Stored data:
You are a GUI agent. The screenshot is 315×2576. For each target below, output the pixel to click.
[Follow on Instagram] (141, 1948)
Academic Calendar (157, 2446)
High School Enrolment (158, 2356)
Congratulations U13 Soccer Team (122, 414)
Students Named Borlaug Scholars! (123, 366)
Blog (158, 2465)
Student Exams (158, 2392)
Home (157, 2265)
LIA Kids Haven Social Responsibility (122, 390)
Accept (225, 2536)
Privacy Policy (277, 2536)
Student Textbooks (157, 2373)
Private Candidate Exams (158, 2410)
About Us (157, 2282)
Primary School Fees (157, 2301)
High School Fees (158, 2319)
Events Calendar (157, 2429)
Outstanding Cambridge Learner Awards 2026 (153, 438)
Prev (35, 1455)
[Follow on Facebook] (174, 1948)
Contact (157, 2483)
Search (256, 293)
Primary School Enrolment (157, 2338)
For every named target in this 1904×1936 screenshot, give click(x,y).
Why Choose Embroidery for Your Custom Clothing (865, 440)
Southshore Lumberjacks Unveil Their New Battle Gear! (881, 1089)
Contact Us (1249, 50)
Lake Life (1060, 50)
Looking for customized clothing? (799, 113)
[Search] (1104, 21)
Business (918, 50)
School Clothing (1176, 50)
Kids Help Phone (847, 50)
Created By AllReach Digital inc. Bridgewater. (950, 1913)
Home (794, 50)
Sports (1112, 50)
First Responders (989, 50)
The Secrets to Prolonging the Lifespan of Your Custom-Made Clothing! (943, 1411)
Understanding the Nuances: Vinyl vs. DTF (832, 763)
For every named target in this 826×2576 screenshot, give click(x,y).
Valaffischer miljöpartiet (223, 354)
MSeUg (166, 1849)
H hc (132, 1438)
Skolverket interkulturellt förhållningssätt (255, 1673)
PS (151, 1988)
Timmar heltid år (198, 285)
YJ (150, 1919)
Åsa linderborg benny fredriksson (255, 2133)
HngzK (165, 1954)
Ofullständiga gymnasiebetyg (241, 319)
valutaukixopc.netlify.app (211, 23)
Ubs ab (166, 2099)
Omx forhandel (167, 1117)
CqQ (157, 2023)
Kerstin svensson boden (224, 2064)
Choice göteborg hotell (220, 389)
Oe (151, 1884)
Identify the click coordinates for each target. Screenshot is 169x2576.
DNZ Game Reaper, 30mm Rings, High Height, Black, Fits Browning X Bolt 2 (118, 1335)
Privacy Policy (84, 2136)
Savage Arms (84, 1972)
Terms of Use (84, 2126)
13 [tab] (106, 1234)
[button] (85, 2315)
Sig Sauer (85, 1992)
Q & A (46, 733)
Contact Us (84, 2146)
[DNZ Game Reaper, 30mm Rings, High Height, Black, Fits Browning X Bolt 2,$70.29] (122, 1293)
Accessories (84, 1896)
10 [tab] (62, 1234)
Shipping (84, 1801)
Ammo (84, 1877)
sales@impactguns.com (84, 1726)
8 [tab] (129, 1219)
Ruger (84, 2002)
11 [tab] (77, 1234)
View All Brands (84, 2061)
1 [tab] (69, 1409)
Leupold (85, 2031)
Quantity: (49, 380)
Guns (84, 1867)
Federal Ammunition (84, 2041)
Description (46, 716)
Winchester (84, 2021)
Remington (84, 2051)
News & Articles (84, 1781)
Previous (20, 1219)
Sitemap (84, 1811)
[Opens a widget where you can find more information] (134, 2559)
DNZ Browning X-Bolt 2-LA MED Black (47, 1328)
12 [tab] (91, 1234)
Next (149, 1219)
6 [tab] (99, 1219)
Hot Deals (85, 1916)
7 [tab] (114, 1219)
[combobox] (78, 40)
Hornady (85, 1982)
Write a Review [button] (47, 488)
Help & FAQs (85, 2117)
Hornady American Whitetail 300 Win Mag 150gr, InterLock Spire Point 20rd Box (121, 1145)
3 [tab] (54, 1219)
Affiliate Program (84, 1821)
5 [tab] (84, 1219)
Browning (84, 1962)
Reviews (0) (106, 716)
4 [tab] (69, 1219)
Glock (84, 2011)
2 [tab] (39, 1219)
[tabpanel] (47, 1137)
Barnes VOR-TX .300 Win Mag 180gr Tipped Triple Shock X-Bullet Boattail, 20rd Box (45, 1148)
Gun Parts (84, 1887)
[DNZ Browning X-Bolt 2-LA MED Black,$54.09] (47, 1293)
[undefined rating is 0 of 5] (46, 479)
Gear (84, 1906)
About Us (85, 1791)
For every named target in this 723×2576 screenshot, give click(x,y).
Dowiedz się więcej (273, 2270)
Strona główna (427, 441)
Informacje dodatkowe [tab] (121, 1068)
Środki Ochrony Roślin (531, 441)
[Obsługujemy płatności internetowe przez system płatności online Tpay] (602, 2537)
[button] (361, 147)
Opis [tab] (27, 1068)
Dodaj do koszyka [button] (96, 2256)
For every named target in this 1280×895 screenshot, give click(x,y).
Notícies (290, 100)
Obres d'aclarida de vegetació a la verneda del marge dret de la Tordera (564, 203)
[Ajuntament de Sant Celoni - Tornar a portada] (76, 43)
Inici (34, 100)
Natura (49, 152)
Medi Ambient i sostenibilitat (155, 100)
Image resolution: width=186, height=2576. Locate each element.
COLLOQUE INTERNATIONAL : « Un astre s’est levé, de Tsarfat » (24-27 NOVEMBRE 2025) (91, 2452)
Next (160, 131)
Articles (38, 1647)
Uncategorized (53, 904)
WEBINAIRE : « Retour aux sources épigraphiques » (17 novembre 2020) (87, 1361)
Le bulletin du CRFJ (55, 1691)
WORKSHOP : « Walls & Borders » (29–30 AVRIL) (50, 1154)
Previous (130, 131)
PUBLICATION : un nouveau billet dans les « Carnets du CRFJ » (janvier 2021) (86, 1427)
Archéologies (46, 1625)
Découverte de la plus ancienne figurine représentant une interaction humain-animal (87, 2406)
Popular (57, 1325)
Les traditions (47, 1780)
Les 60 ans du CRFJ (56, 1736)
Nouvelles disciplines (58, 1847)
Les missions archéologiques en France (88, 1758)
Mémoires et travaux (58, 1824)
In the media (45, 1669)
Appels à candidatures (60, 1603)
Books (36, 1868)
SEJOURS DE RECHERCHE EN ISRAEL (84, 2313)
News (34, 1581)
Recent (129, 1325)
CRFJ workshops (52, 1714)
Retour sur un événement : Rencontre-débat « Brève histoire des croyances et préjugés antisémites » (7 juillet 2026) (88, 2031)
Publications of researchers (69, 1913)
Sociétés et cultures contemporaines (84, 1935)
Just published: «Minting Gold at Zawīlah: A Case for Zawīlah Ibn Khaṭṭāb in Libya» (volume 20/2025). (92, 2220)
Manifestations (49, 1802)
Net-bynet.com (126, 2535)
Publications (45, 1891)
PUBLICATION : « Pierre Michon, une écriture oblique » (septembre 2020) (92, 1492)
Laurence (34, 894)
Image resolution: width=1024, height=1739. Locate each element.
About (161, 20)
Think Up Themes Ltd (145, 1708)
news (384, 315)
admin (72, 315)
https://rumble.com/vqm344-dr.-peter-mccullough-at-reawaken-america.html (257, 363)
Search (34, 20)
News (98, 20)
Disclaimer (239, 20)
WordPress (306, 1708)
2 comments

What the task requires:
In the entries above, find the line with "Net-bynet.com (126, 2535)" and the line with "News (98, 20)", then restate word for word both of them and every line between, with nothing more.

Solution:
Net-bynet.com (126, 2535)
Publications (45, 1891)
PUBLICATION : « Pierre Michon, une écriture oblique » (septembre 2020) (92, 1492)
Laurence (34, 894)
Image resolution: width=1024, height=1739. Locate each element.
About (161, 20)
Think Up Themes Ltd (145, 1708)
news (384, 315)
admin (72, 315)
https://rumble.com/vqm344-dr.-peter-mccullough-at-reawaken-america.html (257, 363)
Search (34, 20)
News (98, 20)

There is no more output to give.